Le roman vrai d’Al-Qaïda

Après cinq années d’une enquête minutieuse, le journaliste américain Lawrence Wright a reconstitué dans « la Guerre cachée » toute la généalogie de l’organisation de Ben Laden.

Denis Sieffert  • 18 octobre 2007 abonné·es

Que s’est-il passé le 11 août 1988 ? Ne cherchez pas, vous ne trouverez trace nulle part de l’événement. Il fait partie de ceux qui ne prennent sens que plus tard. C’est en effet ce jour-là, quelque part à Peshawar, au Pakistan, qu’une poignée de « jihadistes » ont décidé de fonder Al-Qaïda, « la base ». Dans son livre-enquête, la Guerre cachée , paru ces jours-ci en français, le journaliste américain Lawrence Wright nous plonge comme si nous y étions dans cet étrange complot. Il y a là un certain Abdallah Azzam, un religieux palestinien décrit comme très charismatique. C’est lui qui avait lancé la fatwa marquant le début de l’engagement arabe contre l’invasion soviétique en Afghanistan. À ses côtés, deux anciens policiers égyptiens, un ancien officier de l’armée irakienne, deux Saoudiens, l’un formé aux États-Unis et un autre encore inconnu mais qui porte le nom d’une famille de banquiers : Ben Laden. Si Azzam est bien le personnage central de cette assemblée, ce n’est pas lui dont les autres scrutent le regard au moment des décisions. Mais bien le timide et effacé Ben Laden. Chacun est conscient que c’est lui qui détient le nerf de la guerre. À partir des notes griffonnées par l’un des protagonistes, Lawrence Wright nous donne l’une des clés de ce personnage énigmatique. Il ne pèse ni par sa rhétorique ni par son autorité. C’est parce qu’il est le financier sans qui rien ne peut se faire que Ben Laden supplante ses compagnons de jihad, qui sont aussi parfois peut-être ses rivaux.

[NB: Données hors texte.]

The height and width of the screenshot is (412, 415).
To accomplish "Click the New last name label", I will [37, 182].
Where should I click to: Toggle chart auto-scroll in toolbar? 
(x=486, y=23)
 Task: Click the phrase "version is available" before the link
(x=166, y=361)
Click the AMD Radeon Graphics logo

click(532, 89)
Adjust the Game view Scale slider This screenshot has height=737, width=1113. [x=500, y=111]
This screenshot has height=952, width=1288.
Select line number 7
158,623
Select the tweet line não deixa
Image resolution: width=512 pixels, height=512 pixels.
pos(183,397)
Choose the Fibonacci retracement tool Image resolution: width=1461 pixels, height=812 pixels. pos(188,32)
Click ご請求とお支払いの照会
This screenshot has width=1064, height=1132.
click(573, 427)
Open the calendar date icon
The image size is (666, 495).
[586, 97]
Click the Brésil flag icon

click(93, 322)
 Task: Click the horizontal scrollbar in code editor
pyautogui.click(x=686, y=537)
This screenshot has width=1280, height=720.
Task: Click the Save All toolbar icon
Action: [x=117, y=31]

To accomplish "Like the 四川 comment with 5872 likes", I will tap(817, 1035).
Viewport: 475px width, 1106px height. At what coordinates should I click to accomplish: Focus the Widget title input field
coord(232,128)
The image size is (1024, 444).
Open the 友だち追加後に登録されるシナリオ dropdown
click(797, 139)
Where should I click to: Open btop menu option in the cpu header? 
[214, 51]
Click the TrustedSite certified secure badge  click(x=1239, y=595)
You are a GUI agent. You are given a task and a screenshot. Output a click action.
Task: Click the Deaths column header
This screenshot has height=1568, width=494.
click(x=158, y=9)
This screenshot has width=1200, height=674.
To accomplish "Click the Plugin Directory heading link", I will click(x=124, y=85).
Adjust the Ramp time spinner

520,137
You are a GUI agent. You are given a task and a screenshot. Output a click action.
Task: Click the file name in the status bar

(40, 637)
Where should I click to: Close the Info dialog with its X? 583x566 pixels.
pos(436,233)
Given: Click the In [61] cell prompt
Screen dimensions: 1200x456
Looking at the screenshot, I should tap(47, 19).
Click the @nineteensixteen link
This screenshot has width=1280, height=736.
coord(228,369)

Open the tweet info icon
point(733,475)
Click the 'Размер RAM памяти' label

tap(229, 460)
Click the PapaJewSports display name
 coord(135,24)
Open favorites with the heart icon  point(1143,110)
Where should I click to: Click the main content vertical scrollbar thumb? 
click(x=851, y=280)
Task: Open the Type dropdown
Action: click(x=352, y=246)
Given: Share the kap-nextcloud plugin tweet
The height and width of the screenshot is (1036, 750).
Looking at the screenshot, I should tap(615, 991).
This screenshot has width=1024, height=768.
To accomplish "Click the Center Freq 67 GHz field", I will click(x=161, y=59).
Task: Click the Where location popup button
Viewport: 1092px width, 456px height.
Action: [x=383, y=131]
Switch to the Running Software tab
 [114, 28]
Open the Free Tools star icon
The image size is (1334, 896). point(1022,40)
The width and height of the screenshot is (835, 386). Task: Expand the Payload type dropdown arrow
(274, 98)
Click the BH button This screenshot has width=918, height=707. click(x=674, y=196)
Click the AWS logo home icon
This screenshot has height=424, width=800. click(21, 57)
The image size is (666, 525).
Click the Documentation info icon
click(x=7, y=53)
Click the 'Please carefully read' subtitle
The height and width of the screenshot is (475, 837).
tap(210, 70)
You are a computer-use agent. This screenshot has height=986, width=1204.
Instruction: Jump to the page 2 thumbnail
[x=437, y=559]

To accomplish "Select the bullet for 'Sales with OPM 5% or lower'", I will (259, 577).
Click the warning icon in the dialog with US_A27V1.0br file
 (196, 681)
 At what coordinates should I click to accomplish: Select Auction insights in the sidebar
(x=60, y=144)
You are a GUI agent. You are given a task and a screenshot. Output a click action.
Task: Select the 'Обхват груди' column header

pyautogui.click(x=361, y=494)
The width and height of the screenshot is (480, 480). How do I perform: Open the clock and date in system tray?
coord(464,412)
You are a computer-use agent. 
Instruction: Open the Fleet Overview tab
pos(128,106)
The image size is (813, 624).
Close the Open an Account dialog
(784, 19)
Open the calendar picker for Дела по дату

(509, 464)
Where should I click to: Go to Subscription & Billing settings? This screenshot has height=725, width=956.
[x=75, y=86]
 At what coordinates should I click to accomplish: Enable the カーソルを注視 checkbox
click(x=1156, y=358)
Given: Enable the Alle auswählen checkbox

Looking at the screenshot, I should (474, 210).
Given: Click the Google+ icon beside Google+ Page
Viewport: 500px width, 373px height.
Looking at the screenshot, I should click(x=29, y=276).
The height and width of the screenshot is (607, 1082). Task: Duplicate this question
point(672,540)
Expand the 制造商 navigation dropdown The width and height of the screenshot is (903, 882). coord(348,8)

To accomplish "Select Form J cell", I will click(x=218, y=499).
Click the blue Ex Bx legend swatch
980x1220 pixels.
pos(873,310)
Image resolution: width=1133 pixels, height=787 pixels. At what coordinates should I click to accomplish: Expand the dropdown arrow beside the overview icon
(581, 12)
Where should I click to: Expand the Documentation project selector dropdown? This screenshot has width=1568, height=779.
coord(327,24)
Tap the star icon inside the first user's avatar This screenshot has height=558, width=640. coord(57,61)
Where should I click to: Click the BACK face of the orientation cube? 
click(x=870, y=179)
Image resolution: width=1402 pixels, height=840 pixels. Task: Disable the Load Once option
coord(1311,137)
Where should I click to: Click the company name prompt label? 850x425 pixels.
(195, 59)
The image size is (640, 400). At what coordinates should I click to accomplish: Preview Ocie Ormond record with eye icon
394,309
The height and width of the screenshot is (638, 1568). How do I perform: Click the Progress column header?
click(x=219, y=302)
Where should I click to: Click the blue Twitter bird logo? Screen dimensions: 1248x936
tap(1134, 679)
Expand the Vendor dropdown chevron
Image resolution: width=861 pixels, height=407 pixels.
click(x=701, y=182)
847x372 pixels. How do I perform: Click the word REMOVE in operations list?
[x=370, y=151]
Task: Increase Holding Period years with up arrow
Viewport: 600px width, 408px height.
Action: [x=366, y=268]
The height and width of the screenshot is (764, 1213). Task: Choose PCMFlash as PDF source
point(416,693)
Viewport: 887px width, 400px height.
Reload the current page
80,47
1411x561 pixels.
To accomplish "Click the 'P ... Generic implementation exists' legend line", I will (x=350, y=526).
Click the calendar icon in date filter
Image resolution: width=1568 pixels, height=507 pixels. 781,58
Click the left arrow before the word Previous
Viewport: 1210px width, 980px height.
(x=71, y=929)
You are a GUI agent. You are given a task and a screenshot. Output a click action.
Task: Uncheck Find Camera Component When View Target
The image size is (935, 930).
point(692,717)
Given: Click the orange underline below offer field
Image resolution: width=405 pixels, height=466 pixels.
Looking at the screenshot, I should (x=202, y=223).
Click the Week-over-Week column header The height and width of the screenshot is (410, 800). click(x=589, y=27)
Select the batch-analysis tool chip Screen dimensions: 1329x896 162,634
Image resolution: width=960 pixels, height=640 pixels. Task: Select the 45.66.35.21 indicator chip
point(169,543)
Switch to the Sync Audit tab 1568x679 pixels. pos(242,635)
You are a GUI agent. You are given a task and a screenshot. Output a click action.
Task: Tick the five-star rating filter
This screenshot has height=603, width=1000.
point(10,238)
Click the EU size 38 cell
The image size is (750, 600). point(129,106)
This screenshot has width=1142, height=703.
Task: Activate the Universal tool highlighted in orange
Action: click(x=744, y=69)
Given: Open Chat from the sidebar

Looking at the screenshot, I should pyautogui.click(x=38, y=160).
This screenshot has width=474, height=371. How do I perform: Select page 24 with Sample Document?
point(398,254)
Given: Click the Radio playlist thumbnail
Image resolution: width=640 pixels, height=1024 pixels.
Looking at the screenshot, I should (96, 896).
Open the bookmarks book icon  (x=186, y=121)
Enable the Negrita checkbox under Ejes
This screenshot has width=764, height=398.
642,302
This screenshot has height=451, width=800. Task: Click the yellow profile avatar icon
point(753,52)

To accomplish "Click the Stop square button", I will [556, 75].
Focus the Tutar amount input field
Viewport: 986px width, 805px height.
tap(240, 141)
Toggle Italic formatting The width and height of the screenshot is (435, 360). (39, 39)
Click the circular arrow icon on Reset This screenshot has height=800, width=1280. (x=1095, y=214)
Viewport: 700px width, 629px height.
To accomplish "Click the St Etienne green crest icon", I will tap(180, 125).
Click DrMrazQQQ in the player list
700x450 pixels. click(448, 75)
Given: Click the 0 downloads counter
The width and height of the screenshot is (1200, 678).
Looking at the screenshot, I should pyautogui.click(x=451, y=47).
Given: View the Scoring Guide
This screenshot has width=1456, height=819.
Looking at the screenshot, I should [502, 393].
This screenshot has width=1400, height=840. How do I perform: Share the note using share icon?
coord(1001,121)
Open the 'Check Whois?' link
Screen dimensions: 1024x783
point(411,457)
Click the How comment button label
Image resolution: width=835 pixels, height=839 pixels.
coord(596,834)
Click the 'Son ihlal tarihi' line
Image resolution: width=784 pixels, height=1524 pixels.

Illustration - Le roman vrai d’Al-Qaïda


Au Maroc, des « jouets » représentant George W. Bush et Oussama Ben Laden. SENNA/AFP

À l’ordre du jour de la très discrète réunion de Peshawar, l’attitude à adopter face à la guerre civile qui couve en Afghanistan. Et, plus généralement, la structuration de l’organisation qui vient victorieusement de prêter main forte à la résistance afghane contre l’Union soviétique. Mais la vérité, c’est que cet Al-Qaïda naissant n’a pas grand-chose à voir avec l’organisation terroriste qui commettra les attentats du 11 septembre 2001. Le contexte est encore très différent. Avec le recul, on pourrait même s’étonner de la sympathie de nos jihadistes pour les États-Unis. Tout au long des trois années qui ont suivi la création d’Al-Qaïda, Ben Laden, si l’on en croit le récit de Lawrence Wright, ne tarira jamais d’éloges pour les Américains. Alliés au nom du principe « les ennemis de nos ennemis sont nos amis », les jihadistes et l’hyperpuissance ont d’abord bien sûr fait cause commune en Afghanistan. C’est l’anticommunisme (ou l’antisoviétisme) qui scelle leur accord. Depuis quelques années, déjà, un homme incarne ce rapprochement de raison : Tourki, le fils cadet du roi Fayçal d’Arabie Saoudite. Formé à la Lawrenceville School et à l’université de Georgetown, il devient au début des années 1980 chef du renseignement saoudien. Mais il a aussi été ambassadeur du royaume wahhabite aux États-Unis. C’est lui qui inspire la création d’Ittihad-e-Islami (l’Alliance islamique), mouvement financé par Ben Laden et par la CIA. La croisade, menée côté américain au nom de l’anticommunisme et du pétrole, l’est côté arabe au nom de la « défense des terres musulmanes » . C’est d’ailleurs le titre d’un ouvrage signé Abdallah Azzam. C’est au nom de ce même impératif religieux que la collusion entre les jihadistes, la monarchie saoudienne et les États-Unis va voler en éclats.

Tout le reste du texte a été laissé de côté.